The Company continues to employ and refine a structure in which critical accounting policies, issues and estimates are identified, and together with other complex areas, are subject to multiple reviews by accounting personnel. In addition, the Company evaluates and assesses its internal controls and procedures regarding its financial reporting, utilizing standards incorporating applicable portions of the Public Company Accounting Oversight Board’s 2009 Guidance for Smaller Public Companies in Auditing Internal Controls Over Financial Reporting as necessary and on an on-going basis.

 

Changes in Internal Controls Over Financial Reporting

 

The Company has no reportable changes to its internal controls over financial reporting for the period covered by this report.

 

The Company will continually enhance and test its internal controls over financial reporting. Additionally, the Company’s management, under the control of its Chief Executive Officer and Chief Financial Officer, will increase its review of its disclosure controls and procedures on an ongoing basis. Finally, the Company plans to designate, in conjunction with its Chief Financial Officer, individuals responsible for identifying reportable developments and the process for resolving compliance issues related to them.

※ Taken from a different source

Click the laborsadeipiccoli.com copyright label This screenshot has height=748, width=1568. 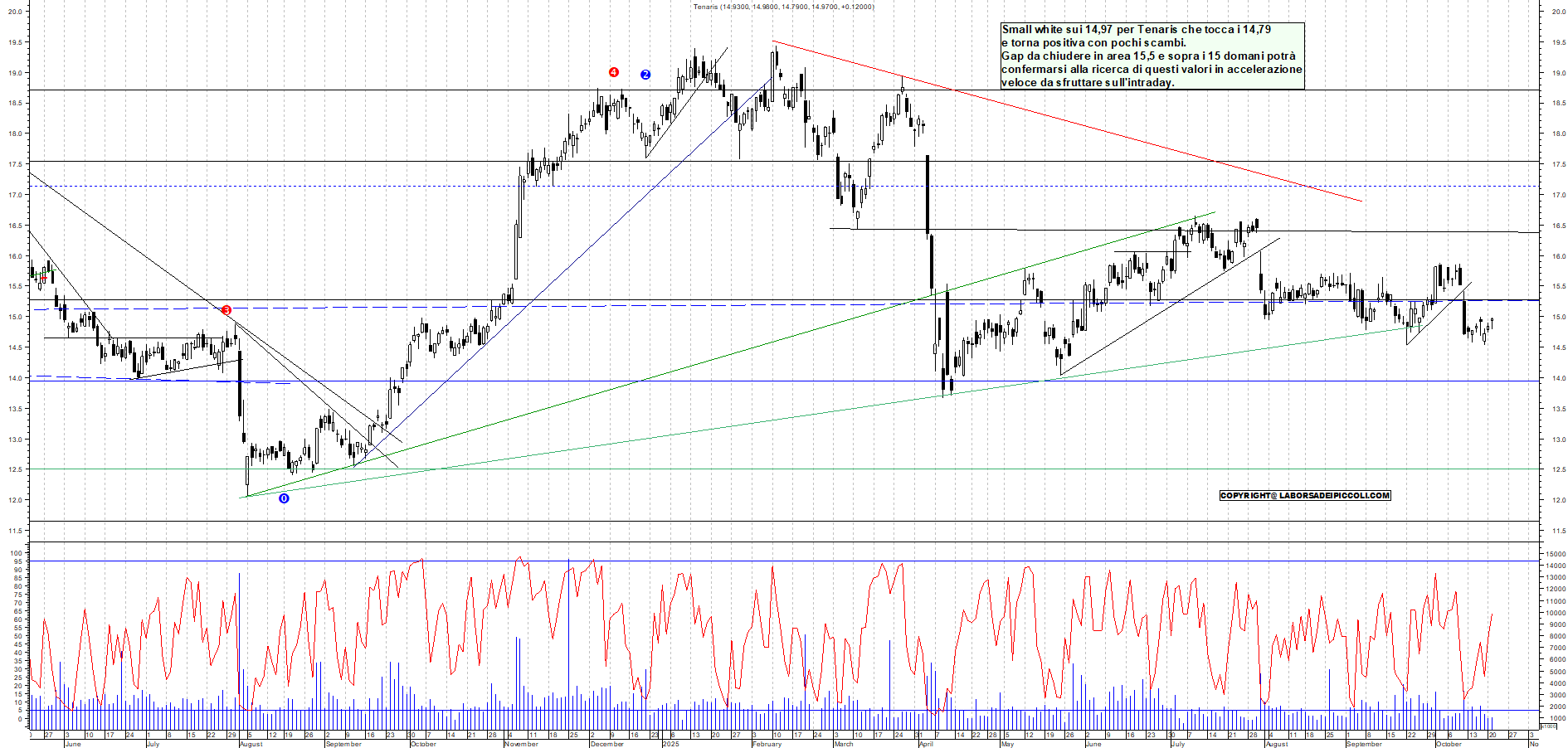tap(1305, 496)
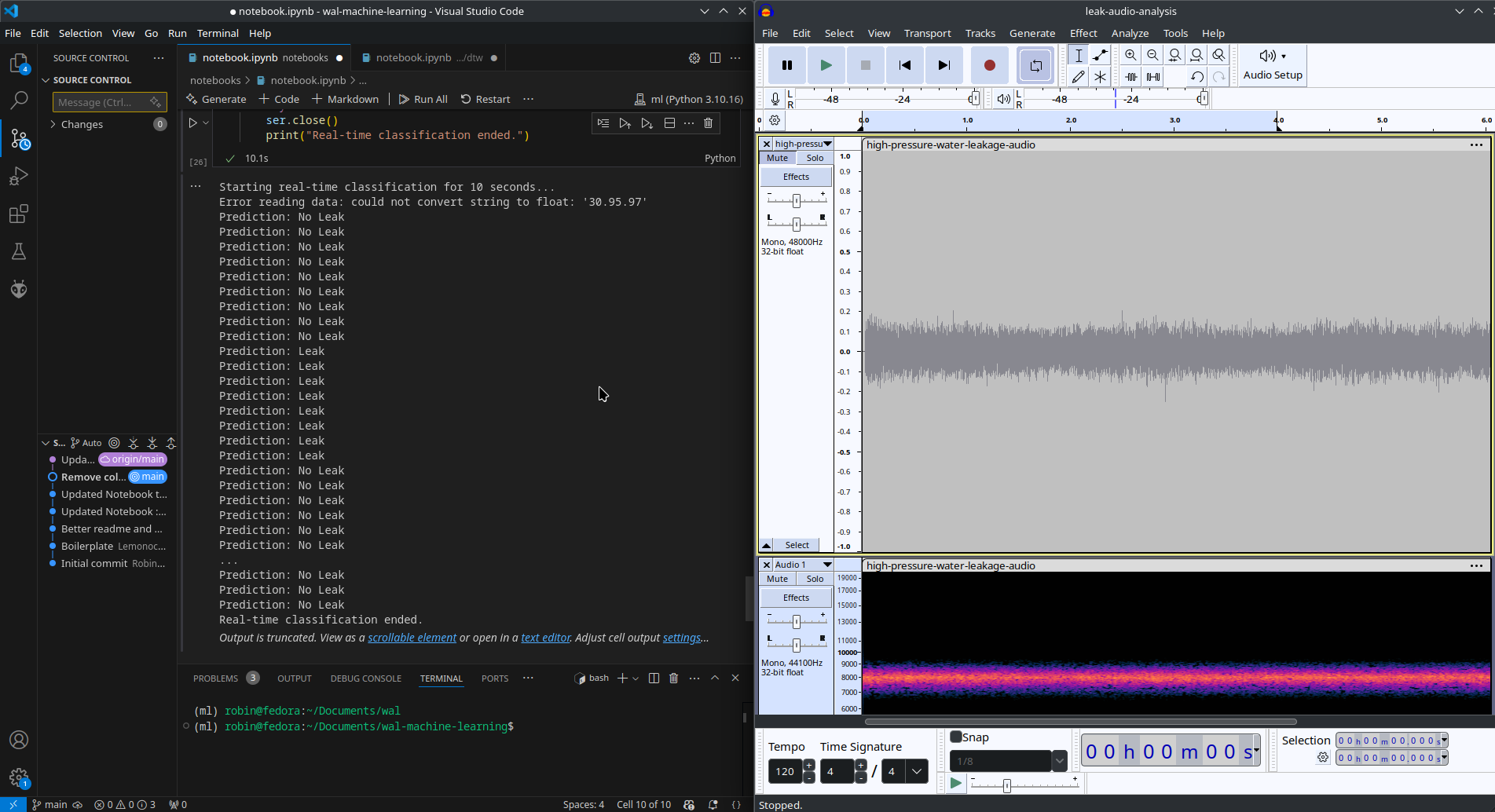This screenshot has width=1495, height=812.
Task: Trim audio outside selection using toolbar icon
Action: tap(1131, 76)
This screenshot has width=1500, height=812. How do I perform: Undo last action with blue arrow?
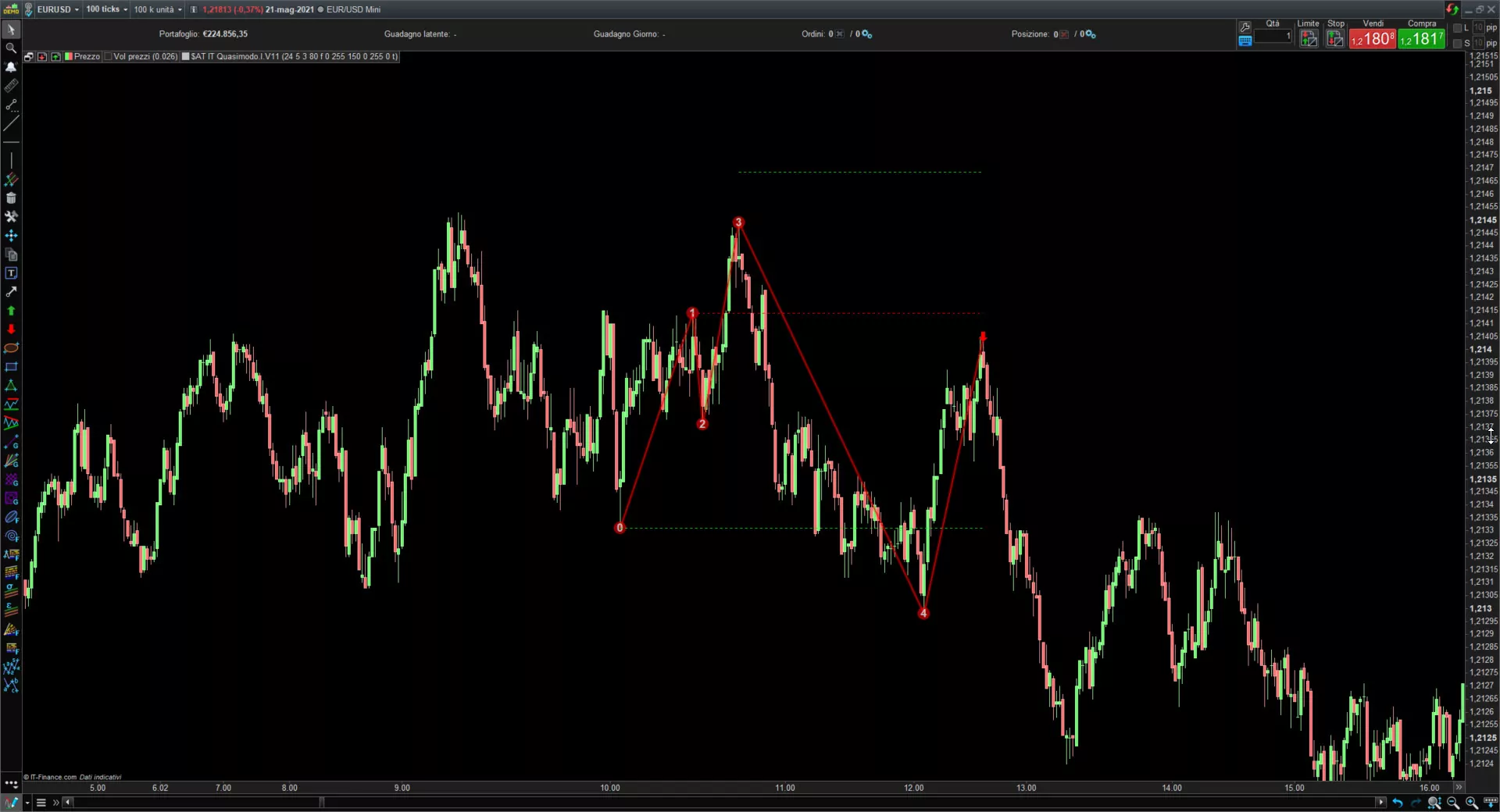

The Company believes these actions will focus necessary attention and resources in its internal accounting functions.

 

PART II - OTHER INFORMATION

 

ITEM 1. LEGAL PROCEEDINGS

 

None.

 

ITEM 1A. RISK FACTORS

 

Our business involves a number of very significant risks, including but not limited to various areas of the cannabis industry being illegal under Federal Law and susceptible to aggressive prosecution from the U.S. Attorney General. Our business, operating results and financial condition could be seriously harmed as a result of the occurrence of any of the following risks. You should invest in our common stock only if you can afford to lose your entire investment. Your decision to invest in our common stock should only be made after you have knowingly accepted the possibilities of such a loss and the associated risks, including our business being so close to the Federally illegal cannabis industry, including various states where hemp and marijuana are still not legal for commercial purposes and sale.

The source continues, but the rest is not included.